Después se sentaron en el sofá, con las rodillas temblorosas. Él ya no estaba tan asustado. Pero seguía llorando porque había olvidado como detener el llanto. Ahora había apretado contra su cara un pedazo de malvavisco, que tanto solía gustarle. Incluso se lo habría metido en la boca si la masa blanca no hubiese estado tan palpablemente rociada de sangre.
Continuó llorando por todo lo que habían perdido, o no habían encontrado nunca.
—¡Fuertes! ¡Hay que ser fuertes! —repetía Mrs. Polkinghorn.
¿Lo era su hijo? ¿Este puñado de hojas trémulas que ella tenía en las manos? Casi estuvo a punto de arrojar todo aquello fuera de su mundo. Pero entonces unas dientes afilados quedaron clavados en su propia cara.
—Recuerda, recuerda —exclamó ella, cada vez más débil—. Yo siempre estaré a tu lado.
Aquello no lo detuvo, aunque al final le hiciera recordar: Ella estaba al pie de la escalera. Con un vestido de raso blanco.
Recuerda, Charles —decía, cuando él bajaba lentamente, con la mano cogida a la baranda—, recuerda que a tu edad no debes abrir las cartas.

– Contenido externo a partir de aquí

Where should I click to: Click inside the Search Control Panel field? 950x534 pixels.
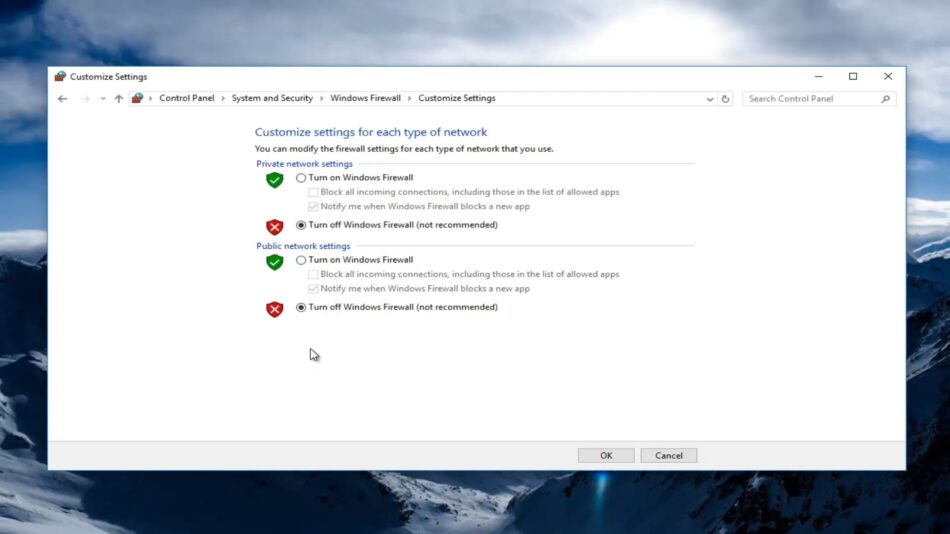[x=810, y=99]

Los asuntos de los demás no son de tu incumbencia. Además —añadió—, podrías descubrir algo que te hiriera. Recuerda siempre eso.
Recuerda... ¡Oh, mamá, mamá, mamá, mamaíta!

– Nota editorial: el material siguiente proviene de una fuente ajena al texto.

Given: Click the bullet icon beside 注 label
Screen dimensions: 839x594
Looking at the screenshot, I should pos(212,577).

—Yo te voy a ayudar —ofrecía su madre—, si tú me lo permites, si confías en mí.
Ella le levantaba la cabeza, apoyándola contra su pecho. Los zafiros de su broche amenazaban con vaciarle los ojos.
—¡Oh, sí, mamá! —decía él, casi llorando.
Descendiendo aún más en la espiral de su locura, hasta unas profundidades más remotas, se agachó para recoger la voz de su madre.
«¿No es un ángel? ¡Mira, Dickie! ¡Un querubín en el techo de un palacio! ¡Es mío! ¡Mi ángel!»
¡Oh deliciosas incitaciones! Y cuando ella lo tocó, inundándolo de raso...
—¡Charles! ¡Charles! —había empezado a rugir Ursula Polkinghorn—. ¡Que el Cielo nos ayude! —gritaba.
Si Charles hubiera estado menos ensimismado, habría oído caer algo. Pero tenía que empujar más, mucho más lejos, más profundamente, pasados los zafiros y las arrugas, en busca de la tibia oscuridad interior.
—¡Oh, es horrible! ¡Oh, Charles!
Tan pronto como empezó a succionarle el pecho, Mrs. Polkinghorn lo apartó lejos de sí. ¿Cómo iba a consentirlo? j Jamás l ¡Nunca de aquel hijo tan bestial y anormal!